Padé Approximant Neural Networks for Enhanced Electric Motor Fault Diagnosis Using Vibration and Acoustic Data
Journal:
arXiv
Published Date:
Jul 3, 2025
Abstract
Purpose: The primary aim of this study is to enhance fault diagnosis in
induction machines by leveraging the Pad\'e Approximant Neuron (PAON) model.
While accelerometers and microphones are standard in motor condition
monitoring, deep learning models with nonlinear neuron architectures offer
promising improvements in diagnostic performance. This research addresses the
question: Can Pad\'e Approximant Neural Networks (Pad\'eNets) outperform
conventional Convolutional Neural Networks (CNNs) and Self-Organized
Operational Neural Networks (Self-ONNs) in diagnosing electrical and mechanical
faults using vibration and acoustic data?
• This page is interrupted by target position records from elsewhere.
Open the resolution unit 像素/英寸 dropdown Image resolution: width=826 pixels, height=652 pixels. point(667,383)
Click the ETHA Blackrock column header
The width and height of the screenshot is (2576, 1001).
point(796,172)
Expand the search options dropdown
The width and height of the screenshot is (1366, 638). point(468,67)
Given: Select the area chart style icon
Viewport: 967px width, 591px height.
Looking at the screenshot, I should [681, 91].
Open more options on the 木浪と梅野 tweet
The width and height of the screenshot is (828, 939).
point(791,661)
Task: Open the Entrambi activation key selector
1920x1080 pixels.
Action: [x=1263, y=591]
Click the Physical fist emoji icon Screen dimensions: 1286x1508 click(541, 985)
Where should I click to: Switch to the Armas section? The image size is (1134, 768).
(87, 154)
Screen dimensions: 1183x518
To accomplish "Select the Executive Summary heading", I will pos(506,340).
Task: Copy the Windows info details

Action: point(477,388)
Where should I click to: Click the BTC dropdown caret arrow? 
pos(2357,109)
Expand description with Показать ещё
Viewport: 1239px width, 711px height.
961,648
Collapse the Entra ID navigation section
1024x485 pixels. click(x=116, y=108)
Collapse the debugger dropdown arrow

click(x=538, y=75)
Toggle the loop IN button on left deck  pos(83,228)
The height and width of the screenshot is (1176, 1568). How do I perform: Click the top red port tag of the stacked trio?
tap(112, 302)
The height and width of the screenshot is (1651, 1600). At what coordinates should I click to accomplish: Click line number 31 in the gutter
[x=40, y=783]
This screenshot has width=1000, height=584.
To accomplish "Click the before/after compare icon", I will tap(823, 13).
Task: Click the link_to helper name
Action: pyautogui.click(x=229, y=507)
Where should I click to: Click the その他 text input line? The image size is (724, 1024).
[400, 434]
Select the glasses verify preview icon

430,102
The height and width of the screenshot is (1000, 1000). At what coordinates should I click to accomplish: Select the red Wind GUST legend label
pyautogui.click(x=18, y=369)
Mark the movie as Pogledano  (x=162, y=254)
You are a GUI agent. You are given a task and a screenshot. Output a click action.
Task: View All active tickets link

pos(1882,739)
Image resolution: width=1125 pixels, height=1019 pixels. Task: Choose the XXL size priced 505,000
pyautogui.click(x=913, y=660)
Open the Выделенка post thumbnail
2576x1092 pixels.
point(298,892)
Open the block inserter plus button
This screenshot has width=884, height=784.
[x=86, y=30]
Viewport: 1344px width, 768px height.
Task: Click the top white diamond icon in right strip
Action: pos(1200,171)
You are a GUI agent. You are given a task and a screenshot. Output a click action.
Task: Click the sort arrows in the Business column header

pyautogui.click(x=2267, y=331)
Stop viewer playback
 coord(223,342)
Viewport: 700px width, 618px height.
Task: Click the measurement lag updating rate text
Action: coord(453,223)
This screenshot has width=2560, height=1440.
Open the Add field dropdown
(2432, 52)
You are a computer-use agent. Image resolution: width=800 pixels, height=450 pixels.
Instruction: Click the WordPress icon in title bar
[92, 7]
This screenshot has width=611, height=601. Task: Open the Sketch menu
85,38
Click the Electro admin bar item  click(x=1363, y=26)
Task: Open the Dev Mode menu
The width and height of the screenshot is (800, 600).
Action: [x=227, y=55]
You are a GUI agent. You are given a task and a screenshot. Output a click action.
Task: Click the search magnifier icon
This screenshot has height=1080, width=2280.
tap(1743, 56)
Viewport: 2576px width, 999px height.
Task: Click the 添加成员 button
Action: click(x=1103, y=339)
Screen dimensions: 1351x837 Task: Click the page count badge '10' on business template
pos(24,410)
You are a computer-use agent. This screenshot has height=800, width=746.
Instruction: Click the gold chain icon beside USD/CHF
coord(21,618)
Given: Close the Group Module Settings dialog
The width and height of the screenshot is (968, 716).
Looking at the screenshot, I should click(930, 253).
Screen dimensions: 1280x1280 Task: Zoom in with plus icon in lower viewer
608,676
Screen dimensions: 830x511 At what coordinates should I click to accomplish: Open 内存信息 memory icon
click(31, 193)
Methods: We evaluate and compare the diagnostic capabilities of three deep
learning architectures: one-dimensional CNNs, Self-ONNs, and Pad\'eNets. These
models are tested on the University of Ottawa's publicly available
constant-speed induction motor datasets, which include both vibration and
acoustic sensor data. The Pad\'eNet model is designed to introduce enhanced
nonlinearity and is compatible with unbounded activation functions such as
Leaky ReLU.
Results and Conclusion: Pad\'eNets consistently outperformed the baseline
models, achieving diagnostic accuracies of 99.96%, 98.26%, 97.61%, and 98.33%
for accelerometers 1, 2, 3, and the acoustic sensor, respectively. The enhanced
nonlinearity of Pad\'eNets, together with their compatibility with unbounded
activation functions, significantly improves fault diagnosis performance in
induction motor condition monitoring.